Portable vector assembler. Write once, emit native SIMD for x86 (SSE/AVX2/AVX-512), ARM (NEON), or RISC-V (RVV).
Takes .pva files (Portable Vector Assembly) and outputs raw machine code. No runtime, no dependencies, just bytes you can mmap and execute.
- Parser reads PVA syntax into IR
- Optimizer runs DCE, NOP removal, fusion analysis
- Backend emits native code (VEX/EVEX for x86, etc.)

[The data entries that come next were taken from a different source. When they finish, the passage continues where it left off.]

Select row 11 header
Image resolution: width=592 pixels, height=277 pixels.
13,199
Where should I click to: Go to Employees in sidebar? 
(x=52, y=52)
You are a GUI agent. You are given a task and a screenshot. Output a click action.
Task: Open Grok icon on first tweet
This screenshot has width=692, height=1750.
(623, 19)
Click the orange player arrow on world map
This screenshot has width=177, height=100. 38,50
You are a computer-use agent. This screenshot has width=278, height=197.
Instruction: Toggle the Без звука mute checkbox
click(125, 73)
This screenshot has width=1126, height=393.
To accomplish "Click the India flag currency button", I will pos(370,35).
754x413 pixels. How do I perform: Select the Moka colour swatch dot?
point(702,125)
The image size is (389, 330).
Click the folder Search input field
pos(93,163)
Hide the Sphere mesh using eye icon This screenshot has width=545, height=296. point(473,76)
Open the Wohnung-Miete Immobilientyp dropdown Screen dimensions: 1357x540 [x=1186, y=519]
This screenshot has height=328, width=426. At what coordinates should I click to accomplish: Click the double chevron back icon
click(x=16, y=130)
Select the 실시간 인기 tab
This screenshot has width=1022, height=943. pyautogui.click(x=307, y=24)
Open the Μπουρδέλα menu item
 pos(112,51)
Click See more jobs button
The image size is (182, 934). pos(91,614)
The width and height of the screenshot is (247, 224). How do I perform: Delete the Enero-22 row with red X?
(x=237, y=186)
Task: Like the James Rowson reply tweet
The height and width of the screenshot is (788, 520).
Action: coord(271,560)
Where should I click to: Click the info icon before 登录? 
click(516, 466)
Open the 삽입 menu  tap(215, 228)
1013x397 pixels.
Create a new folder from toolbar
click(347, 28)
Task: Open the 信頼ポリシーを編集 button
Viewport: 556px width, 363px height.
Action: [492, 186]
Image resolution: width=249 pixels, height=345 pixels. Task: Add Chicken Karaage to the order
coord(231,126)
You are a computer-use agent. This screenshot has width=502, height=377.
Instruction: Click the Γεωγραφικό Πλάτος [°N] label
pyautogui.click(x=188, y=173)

- Output is raw executable bytes
The x86 backend handles all the VEX/EVEX encoding complexity:
- VEX (2-byte C5, 3-byte C4) for AVX/AVX2 - R/X/B bits, vvvv fields, 0F/0F38/0F3A maps
- EVEX (4-byte 62) for AVX-512 - mask registers k0-k7, zeroing masking, 512-bit vectors
You write vadd.f32 r0, r1, r2 and get the correct vaddps with proper encoding.
| Backend | Status |
|---|---|
| x86 SSE | Working (128-bit, 4 elements) |
| x86 AVX2 | Tested, working (135 instructions verified) |
| x86 AVX-512 | Code generation working, needs hardware testing |
| ARM NEON | Generates code, not tested on hardware |
| RISC-V RVV | Generates code, not tested on hardware |
src/
main.c - CLI, file I/O
parser.c - Lexer + parser, outputs IR
optimizer.c - DCE, NOP removal, fusion hints
detect_arch.c - CPUID, XCR0 checks for AVX state
backends/
x86.c - SSE/AVX2/AVX-512 codegen
arm.c - NEON codegen
riscv.c - RVV codegen
include/
pva.h - Opcode enum, IR structs, API
examples/
comprehensive_x86_test.pva - Full test (136 ops)
vector_math.pva - Basic example
tests/
test_runner.c - mmap + execute generated code
make
./xsimd-asm input.pva -o output.bin./xsimd-asm input.pva -o out.bin --force-avx512 # Force AVX-512 (512-bit)
./xsimd-asm input.pva -o out.bin --force-avx2 # Force AVX2 (256-bit)
./xsimd-asm input.pva -o out.bin --force-sse # Force SSE (128-bit)./xsimd-asm examples/comprehensive_x86_test.pva -o test.bin
./tests/test_runner test.bin135 instructions, 951 bytes generated (AVX2). Results:
=== F32 Arithmetic ===
ADD : [1.5000, 3.0000, 4.5000, 6.0000, 7.5000, 9.0000, 10.5000, 12.0000]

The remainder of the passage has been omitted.